Wednesday, May 16, 2012

Why I Will Be Voting for Barack Obama

On November 6, 2012, God willing, I will walk into a voting booth, most likely in New York, a good 3,000 miles from the last place I voted in a presidential election, and I will cast my ballot for President Barack Hussein Obama.

Because of health care reform. Because he ended the war in Iraq (though I use ended loosely). Because he is ending the war in Afghanistan (again, loooosely). Because of the consumer protection bureau. Because of Justice Sonia Sotomayor. Because of Justice Elena Kagan. Because of his support black farmers. Because of nearly $1 billion in support for HBCUs. Because of the Fair Sentencing Act (Crack Cocaine Bill). Because he gave new life to the Civil Rights Division of the Department of Justice. Because he supports the Dream Act. Because he has tried his damndest to undue a whole lot of the Hell that Bush created. Because I can still stand to hear his name. Because I still believe that he wants whats best and just for the people of the United States. Because the unemployment rate has dropped 2 points.  Because he HAS done more for the LGBTQ community than any other president has ever done. Ever. Because he has lent a new dignity back to the black community that I had never seen in my 30 some years when he took office. Because he actually loves his family and shows it. Because of so many other victories he has won for us, my community, my loved ones, and the hope I still feel. I will vote for Barack Obama on November 6, 2012.
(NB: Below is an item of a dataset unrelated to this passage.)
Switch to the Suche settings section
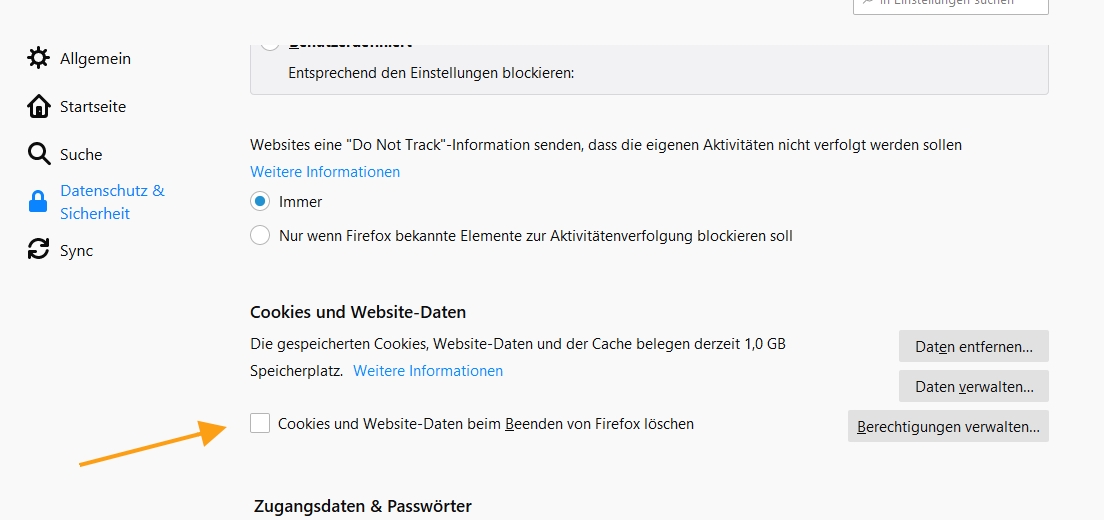Image resolution: width=1104 pixels, height=520 pixels. (x=81, y=154)
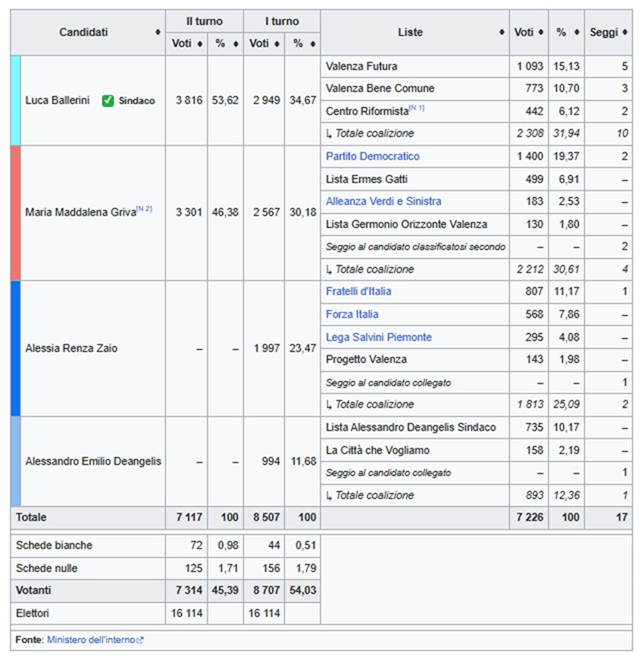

But let me be clear. Obama has disappointed and sometimes greatly disappointed. I don't excuse his support of Israel. I don't forgive the lives on his head in the wars we fight both clandestine and overt. I don't approve or support his pro-capitalist policies. I don't support his willingness to compromise when at times it would have been better for him to put his foot in some Republican's ass.

I wrote an essay, published here as well as at BlackPower.com, called The Responsibility of Hope.  In that essay I wrote:
Unfortunately, Obama, an avowed capitalist, seems to have a heart of gold and a mind that is still partially colonized. To judge him for being a product of the nation in which he was raised is not helpful. Recognizing it helps us all to see that the responsibility of hope also resides with each of us. There will come a time when President Obama disappoints us. That is why it is incumbent on us, people of African descent, to use this political and spiritual moment as a time to organize our communities both as a basis for our own localized change but also as a physical, spiritual, and political support for President Obama when he inevitably stumbles.The chains of the mind, even in as inspiring a man as Barack Obama, are deep, long, solid, and largely invisible.

Barack Obama has stumbled, at times he has almost fallen, but, I believe, his failures have only been in equal measure to our lack of support. When he took office, we acted like we had elected Jesus, Mohammed, Buddha, and Krishna all combined into one. We learned, the hard way, as I warned four years ago, that without WE THE PEOPLE coming together with a fierce agenda that held Obama to his course AND GAVE HIM THE PEOPLE POWER TO DO THE WORK, that he would be forced to the center and act accordingly. He's a good man. He's also an ambitious mother that went from state senator to U.S. President in FOUR DAMN YEARS.

But we've learned. We've seen the overt, unvarnished racism. We know now that on Inauguration Day top Republicans were having a dinner to plot how to ensure Obama was a one term president. We have seen the Tea Party fascism. We've seen the OWS movement and that we too can respond by populist means. A second term, done right, with our folks actually doing OUR part of the work, could mean a future that breaks from these cycles of what has ultimately become ultimate corporate lunacy.

I will vote for Barack Obama, but I will continue to work, on the streets, in coalition, across borders, boundaries, communities, families, skin colors, gender identities, ages, sexual orientations, faiths, and continents to make sure that when 2016 comes, I can feel proud in whatever critique I have of the Obama Presidency because I DID my part, so he could have the real choice to do his.